(The task): Reproduce the lines starting at the one that contains "Select the 1,40% value label" and ending at the last line of the records, replacing "value label" with "data label" and leaving all else unchanged.

(Material):
>> START

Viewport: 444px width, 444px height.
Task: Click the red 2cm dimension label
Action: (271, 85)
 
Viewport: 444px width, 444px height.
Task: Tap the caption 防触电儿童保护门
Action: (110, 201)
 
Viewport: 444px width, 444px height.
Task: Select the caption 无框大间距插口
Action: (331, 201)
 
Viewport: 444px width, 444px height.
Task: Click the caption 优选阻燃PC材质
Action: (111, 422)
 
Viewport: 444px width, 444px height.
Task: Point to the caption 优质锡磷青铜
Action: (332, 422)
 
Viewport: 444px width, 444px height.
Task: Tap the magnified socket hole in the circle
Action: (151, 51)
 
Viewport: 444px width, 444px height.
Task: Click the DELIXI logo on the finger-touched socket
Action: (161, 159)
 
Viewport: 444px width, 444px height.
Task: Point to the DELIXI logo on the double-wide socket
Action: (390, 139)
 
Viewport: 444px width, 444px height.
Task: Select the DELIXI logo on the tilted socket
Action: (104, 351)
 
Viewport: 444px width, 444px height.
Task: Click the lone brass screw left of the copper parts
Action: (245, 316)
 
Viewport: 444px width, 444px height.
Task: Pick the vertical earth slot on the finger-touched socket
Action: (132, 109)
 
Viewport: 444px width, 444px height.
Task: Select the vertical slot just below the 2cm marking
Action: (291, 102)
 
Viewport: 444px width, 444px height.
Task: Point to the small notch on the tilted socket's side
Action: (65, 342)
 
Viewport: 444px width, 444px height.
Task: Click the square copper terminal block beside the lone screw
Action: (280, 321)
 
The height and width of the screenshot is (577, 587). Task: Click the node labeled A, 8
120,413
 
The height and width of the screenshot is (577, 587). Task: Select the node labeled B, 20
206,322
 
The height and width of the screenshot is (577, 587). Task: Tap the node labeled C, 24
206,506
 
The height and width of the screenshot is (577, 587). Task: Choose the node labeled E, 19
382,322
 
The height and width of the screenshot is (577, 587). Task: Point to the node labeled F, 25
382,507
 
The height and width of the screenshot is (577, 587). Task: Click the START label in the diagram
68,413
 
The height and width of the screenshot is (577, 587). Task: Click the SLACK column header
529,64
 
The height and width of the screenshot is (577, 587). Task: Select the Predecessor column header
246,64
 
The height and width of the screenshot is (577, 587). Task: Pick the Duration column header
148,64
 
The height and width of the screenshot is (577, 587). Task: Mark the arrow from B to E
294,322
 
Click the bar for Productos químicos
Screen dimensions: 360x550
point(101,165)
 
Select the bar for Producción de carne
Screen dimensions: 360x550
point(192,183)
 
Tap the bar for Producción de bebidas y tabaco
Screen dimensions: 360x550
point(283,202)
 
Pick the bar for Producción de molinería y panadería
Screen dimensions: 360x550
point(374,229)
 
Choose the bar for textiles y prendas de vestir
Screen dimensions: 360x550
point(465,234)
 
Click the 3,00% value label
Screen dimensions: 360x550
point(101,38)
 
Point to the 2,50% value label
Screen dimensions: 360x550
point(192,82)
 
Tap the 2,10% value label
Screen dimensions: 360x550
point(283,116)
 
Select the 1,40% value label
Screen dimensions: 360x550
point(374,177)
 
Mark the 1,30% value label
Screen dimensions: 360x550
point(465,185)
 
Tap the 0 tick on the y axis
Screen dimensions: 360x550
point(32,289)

>> END

(Correct answer):
Select the 1,40% data label
Screen dimensions: 360x550
point(374,177)
 
Mark the 1,30% data label
Screen dimensions: 360x550
point(465,185)
 
Tap the 0 tick on the y axis
Screen dimensions: 360x550
point(32,289)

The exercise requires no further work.